Тут и вышел отец на крыльцо.
А вот это уже интересно. Что мне дочь говорит. Есть документ. Событие-то, оказывается, зафиксировано письменно. Когда мои дети отдыхали в деревне (младшему четыре, старшей шесть), дед, преследуя общеобразовательные цели, завел тетрадь для внуков – что-то среднее между самодельным букварем и дневником с картинками. Дочь вспоминает, что дедушка Толя нарисовал то дерево с вороном и ястреба, от которого он однажды ворона спас. И сделал запись для детей – большими буквами: как это было.
Я помню тетрадь. Она наверняка сохранилась. Наверняка лежит в бумагах (у меня много неразобранных бумаг), но сейчас мне ее не найти.
Сказал маме о березе. Думал, что засомневается. А вот и нет. Она тверда: липа за сараем, она хорошо помнит. Маме 87, и это было у нее на глазах. Вот как? Была, значит, свидетелем? Я не знал. Мне казалось, она знает это со слов деда. Нет, вышла вместе с дедом из дому тогда. А ворон сидел на вершине липы.
Зачем я все это говорю?
Мне кажется, наша семейная история с вороном имеет отношение к основанию Петербурга.
Точнее – к вопросу о достоверности эпизода с орлом, явленным Петру I и его сподвижникам на Заячьем острове 16 мая 1703 года.

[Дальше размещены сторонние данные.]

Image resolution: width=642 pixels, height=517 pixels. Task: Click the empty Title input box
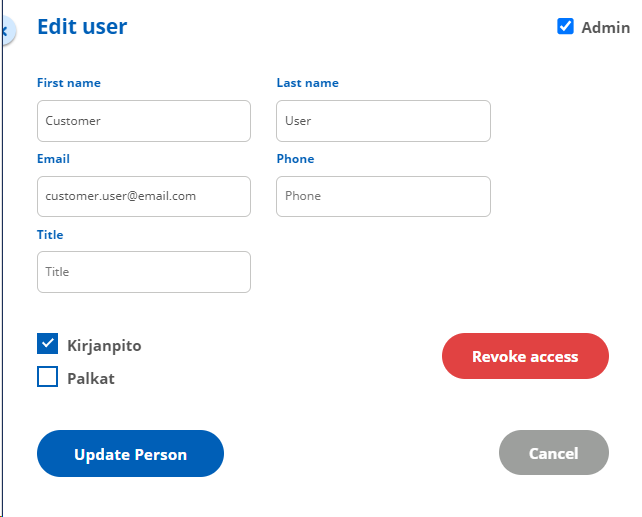click(144, 272)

Иными словами – к предвещанию великого будущего Санкт-Петербурга.
Будто бы дело обстояло так. Петр I, посетив Заячий остров и пожелав построить здесь крепость, обозначил штыком на земле место будущих ворот. Он велел срубить две длинные, но тонкие березы, переплести их вершины и вкопать дугой оба ствола в землю. Когда березовая арка была установлена, с неба спустился орел и сел на нее. Такое вот чудо.

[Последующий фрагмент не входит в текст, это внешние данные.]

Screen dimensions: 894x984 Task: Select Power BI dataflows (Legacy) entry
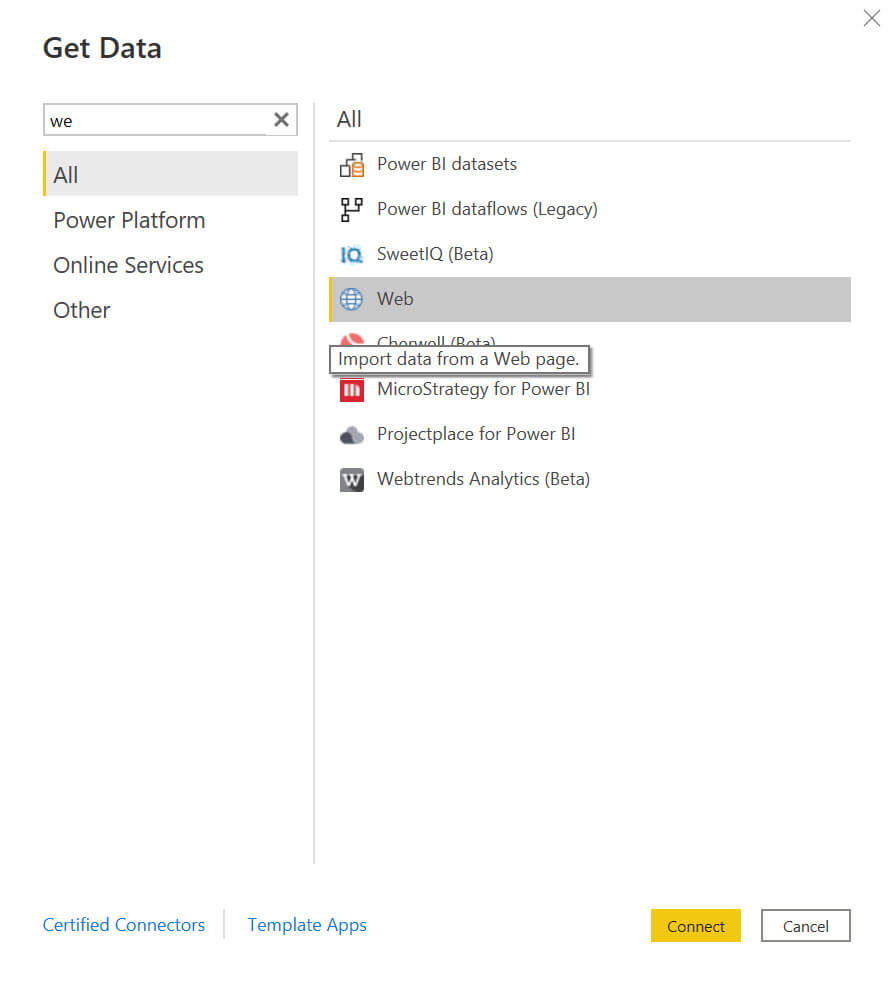coord(487,209)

Эта история, обозначаемая в гайдбуках как предание, восходит между тем к письменному источнику – анонимной рукописи XVIII века, хранящейся в РНБ. Сколь бы ни казался фантастическим эпизод с орлом, сама рукопись претендует на свидетельство истинных событий, связанных с основанием города, и действительно, при всех неточностях и злоупотреблениях красотами стиля некоторые сведения, там приводимые, кажется, не вызывают сомнений (дата построения Домика Петра I, например). Но в целом текст этот имеет репутацию сказки.
Отчасти она (репутация сказки) пошатнулась с выходом книги А. М. Шарымова «Предыстория Санкт-Петербурга».
Да, все, что я узнал тогда об этой рукописи, – из его книги. Кажется, он первый и единственный (а может быть, и последний), кто отнесся с доверием к этому тексту в целом. В книге Шарымова – публикация текста этой рукописи в «извлечениях» – исследователь не только основательно изучил текст, но и попытался освободить его от художественных излишеств, по-видимому, позднего интерпретатора, чтобы пробиться к исходному рассказу гипотетического свидетеля событий. Под таковым исследователь понимает некоего ефрейтора Одинцова, третьего (вслед за Петром и Меншиковым) и последнего прямо поименованного в рукописи участника закладки крепости. Его участие заключалось в том, что он будто бы снял того орла с березовых ворот и передал Петру (Петр же – деталь! – перевязал орлу ноги платком и, предварительно – другая подробность! – надев перчатку, «изволил посадить у себя на руку» смиренную птицу и «повелел петь литию»).
В этой истории, кажущейся (практически всем) фантастической, Шарымов как раз обратил внимание на детализацию, на подробности. Деталь – маркер достоверности. Деталь – то, что заставляет поверить.
И вот самое главное – орел был ручным! Его приучили шведы еще.
«Выгружались по берегам реки Невы маштовые и брусовые королевские леса и караульными салдаты тех лесов оной орел приучен был к рукам».
Но ведь это многое объясняет. Событие сразу же перестает казаться сверхъестественным.